Imagine that you are a sales representative headed to a customer site for a sales call. You get an alert that your customer has submitted a service request for product X while you are driving. You received this message because your company’s service request tracking system is tied to Pulse and you asked Pulse to show you anything submitted by your customer. At the same time, the product manager for product X receives the notification and responds that she will look into it. The product manager received the notice because she asked Pulse to deliver to her anything that has a product name of X in it. The R&D team for product X also receives the notification at the same time and responds with a work around. The sales representative sees all of these responses and arrives at the customer site knowing exactly what the status is. He is a hero to his customer!

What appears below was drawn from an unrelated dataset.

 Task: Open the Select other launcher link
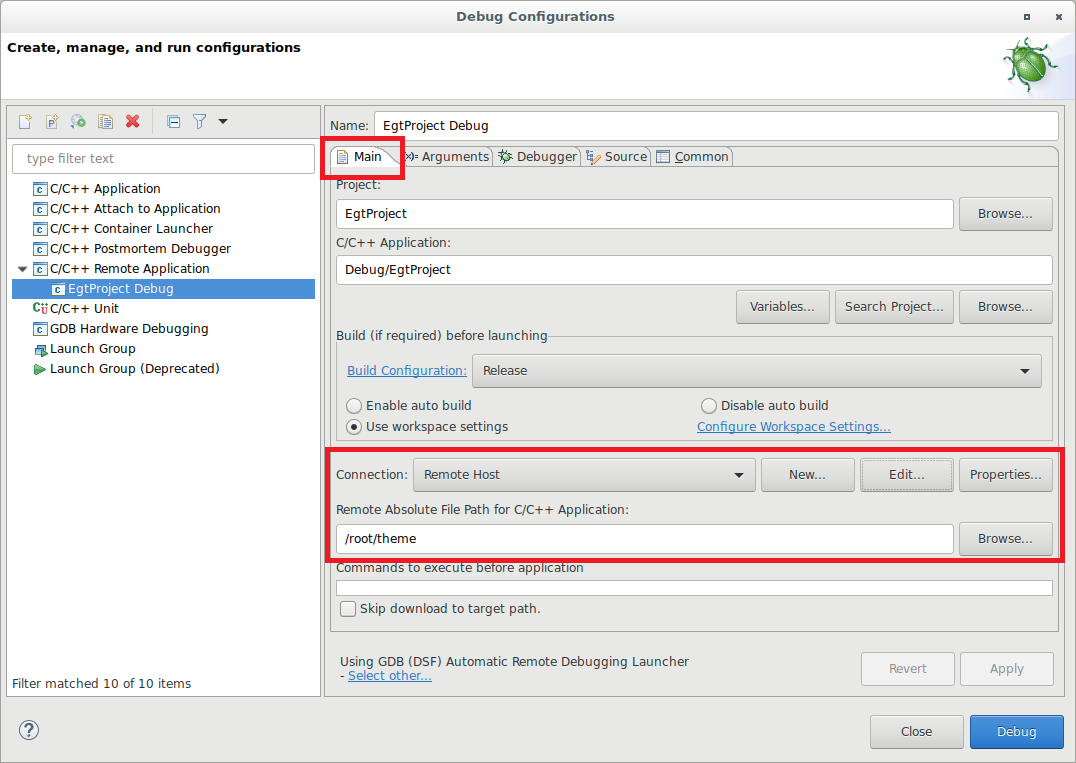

webMethods Pulse can adapt to virtually any type of event type so there is no limit to what it can tie into—CRM  systems, processes, social networks, enterprise databases, etc. The Pulse administrator only needs to look at the events and designate which should be pushed to Pulse. Setup is quick and configuration easy. 
 

ARIS Connect is a new social process documentation suite brought to market to allow all participants involved in a process to help in the process definition. It was built from the ground up to facilitate today’s social interaction patterns in the context of a process. This is a vast improvement over existing tools and speeds up data acquisition and process modeling.

Typical process modeling projects take months to complete. A process team will assemble, gather what they know, and then begin interviews with process participants to gather information about the process.  This interview and documentation process is slow because the knowledge of a process is typically spread throughout the enterprise. ARIS Connect allows the team to log into a central server, start the project and then invite known process participants to help define the project. If the known process participants do not know all of the answers, they can invite others to log into to assist. This entire process is done in unison so that the speed of data acquisition is dramatically decreased. 

Having a central, socially enabled, application has other benefits as well. All discussion and artifacts that were involved in the definition of the process are kept. This allows quick resolution to questions that might arrive after the process is completed. If someone wants to understand why a specific decision was made, they can merely review the discussions that ensued during the process definition by all participants.

The visibility and transparency that ARIS Connect enables about a process is unparalleled in the industry. For the first time all of the process participants how should be involved in the process definition can be.  


Conclusion
Social interaction patterns are here to stay. They have evolved to a point that enterprises can’t help but take notice and act. Employees that are entering the workforce now come with the expectation that the interaction patterns that they are familiar with will be in place when they get to a company. The challenge of any organization is to choose the right technology that fits their business use. 

Software AG has entered this social platform world in a very calculated way. We believe that the way social platforms allow you to work differently and more efficiently will bring about products that may not even be conceived yet. Social collaboration is an important technology trend that we embrace fully as we roll out future versions of all of our core products.